Main opposition challenger Svetlana Tikhanovskaya comes second with 6.8 percent, according to the poll, as the election commission announces voting will be extended at some polling stations where long lines had formed.
Defense Minister Benny Gantz and Economy Minister Amir Peretz are in talks to run on a joint slate in case Israel again goes to elections, Channel 13 news reports.
According to the network, Peretz’s Labor party is expected to receive two of the top 10 spots on the Blue and White list if an agreement is reached.
The agreement is likely to be met with internal opposition in Labor, the report says.
MK Gideon Sa’ar, a Likud party rival of Prime Minister Netanyahu, comes out strongly against the possibility of new elections amid a standoff over the state budget.
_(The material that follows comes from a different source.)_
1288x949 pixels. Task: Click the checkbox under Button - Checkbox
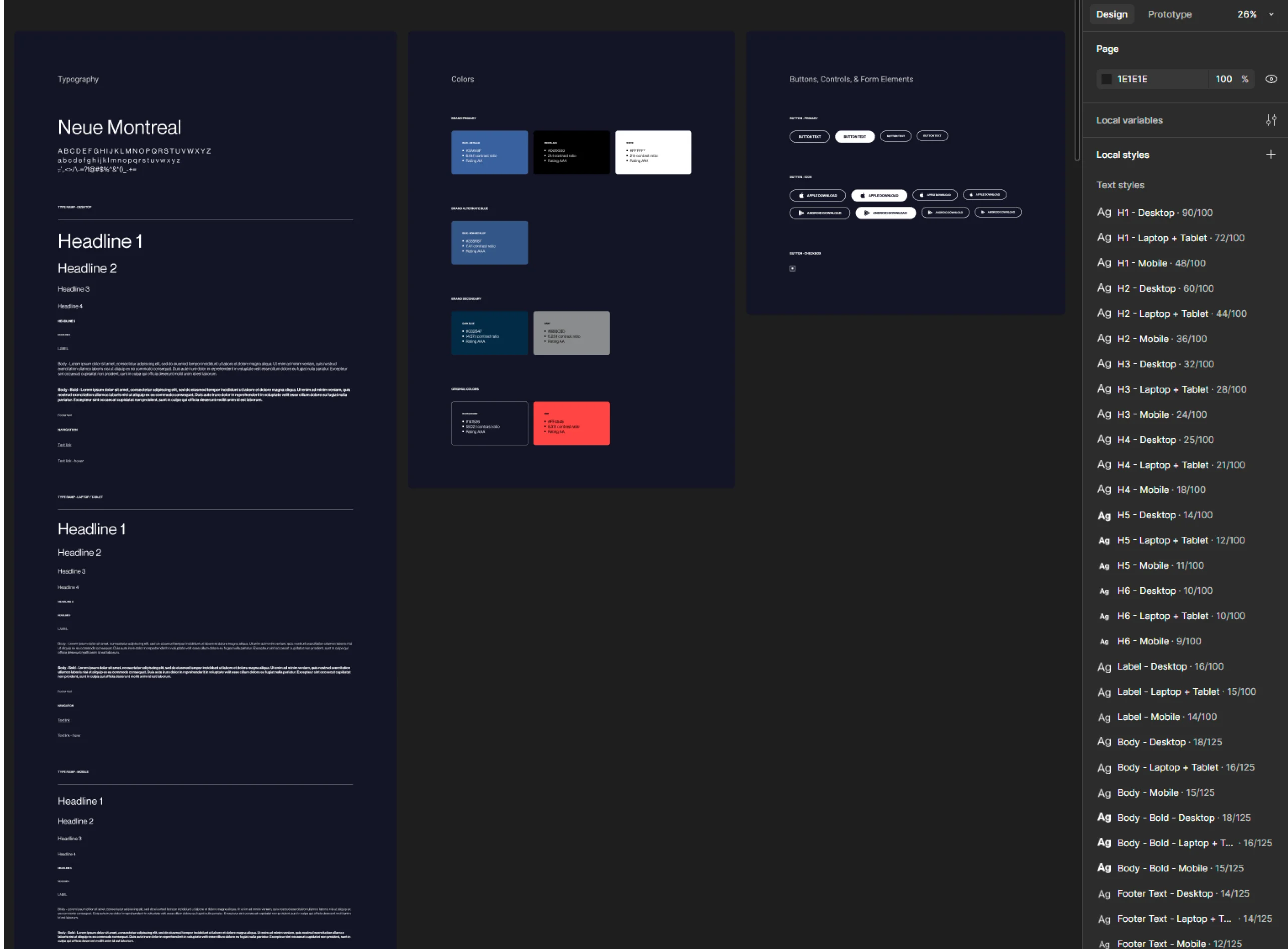click(x=792, y=268)
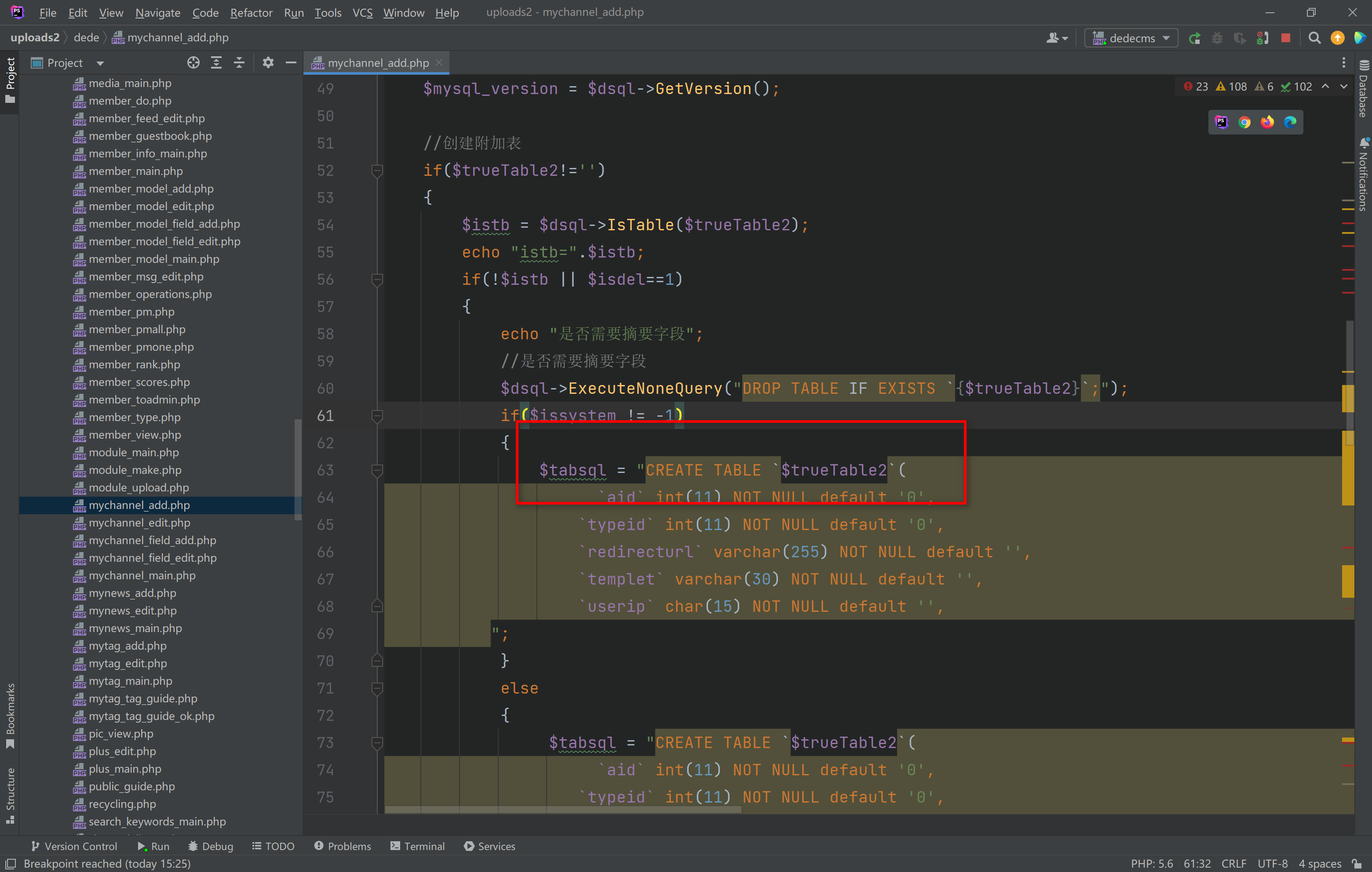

In an interview with Channel 13 news, Sa’ar says Netanyahu and Defense Minister Benny Gantz will be at fault if elections are held because they don’t solve the impasse over the budget.
“Many of my friends in Likud think like me that there shouldn’t be elections,” Sa’ar says.
He says going to elections in the middle of the coronavirus pandemic and accompanying economic crisis would lead to a further loss of trust in the political system.
“Elections will be a direct blow to the country,” Sa’ar says.
He stresses that elections aren’t a foregone conclusion and that if there’s goodwill on both sides a solution on the budget can be reached before the August 25 deadline.
“Fifteen days is a very long time in Israeli politics,” he says.